No pictures go in the copy; retype exactly the lines from the one with "Image resolution: width=1384" through the last line of the records.

═════ Input records

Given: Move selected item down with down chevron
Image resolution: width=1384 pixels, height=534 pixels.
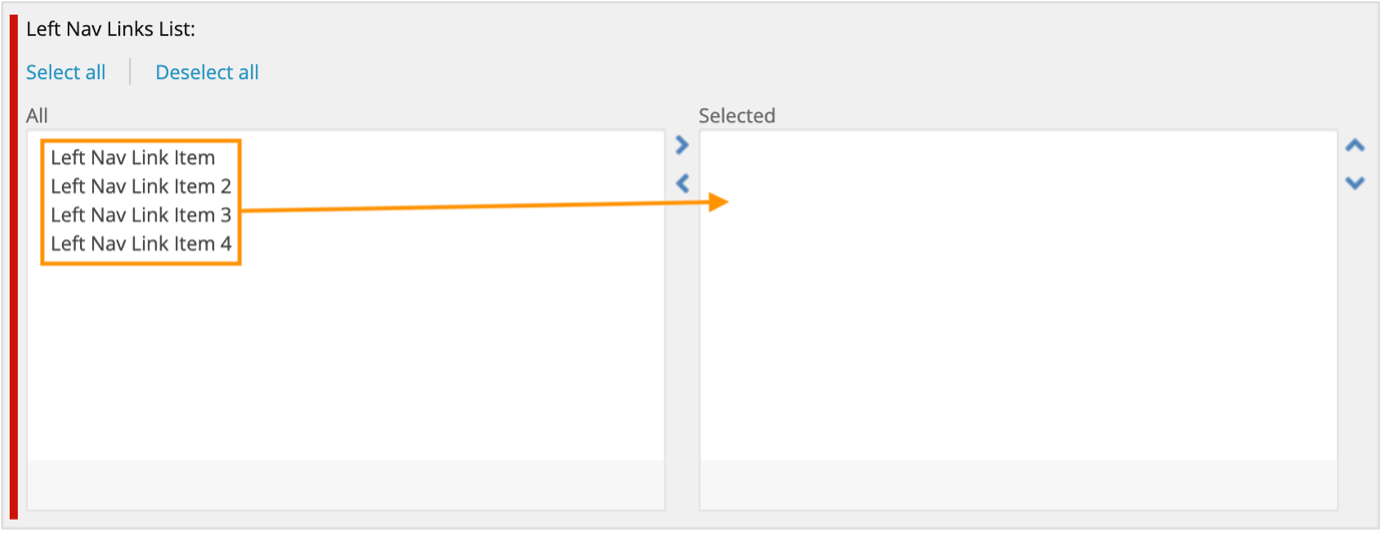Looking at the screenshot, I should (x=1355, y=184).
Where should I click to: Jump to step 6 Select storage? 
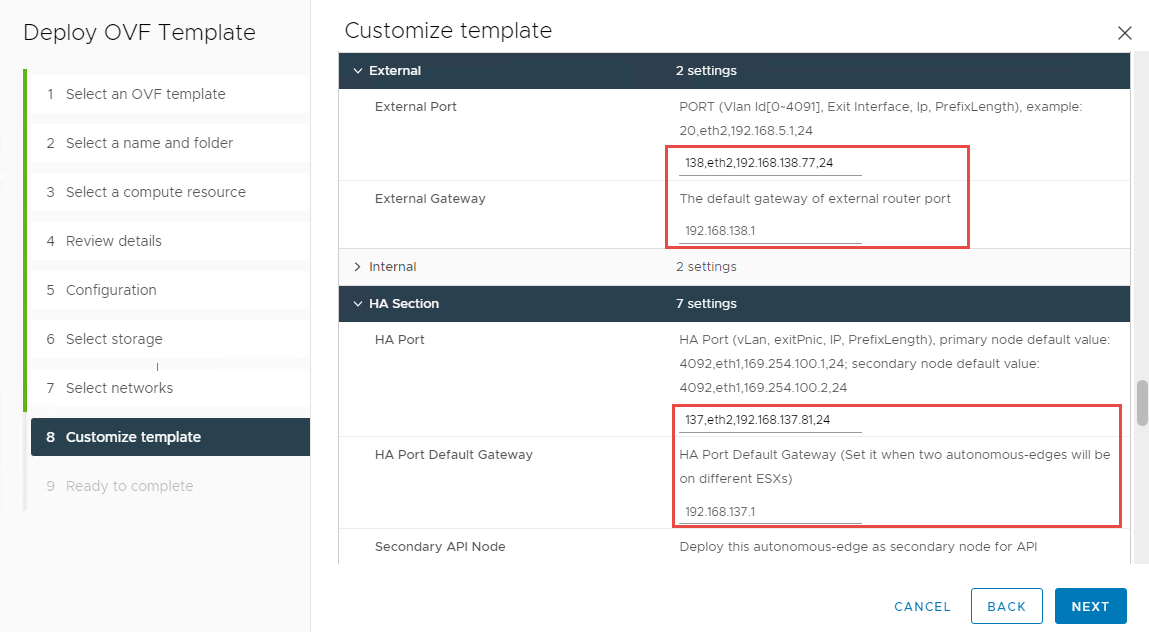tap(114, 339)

══════════

### [Solution to this exercise]
Image resolution: width=1384 pixels, height=534 pixels.
Looking at the screenshot, I should (x=1355, y=184).
Where should I click to: Jump to step 6 Select storage? 
tap(114, 339)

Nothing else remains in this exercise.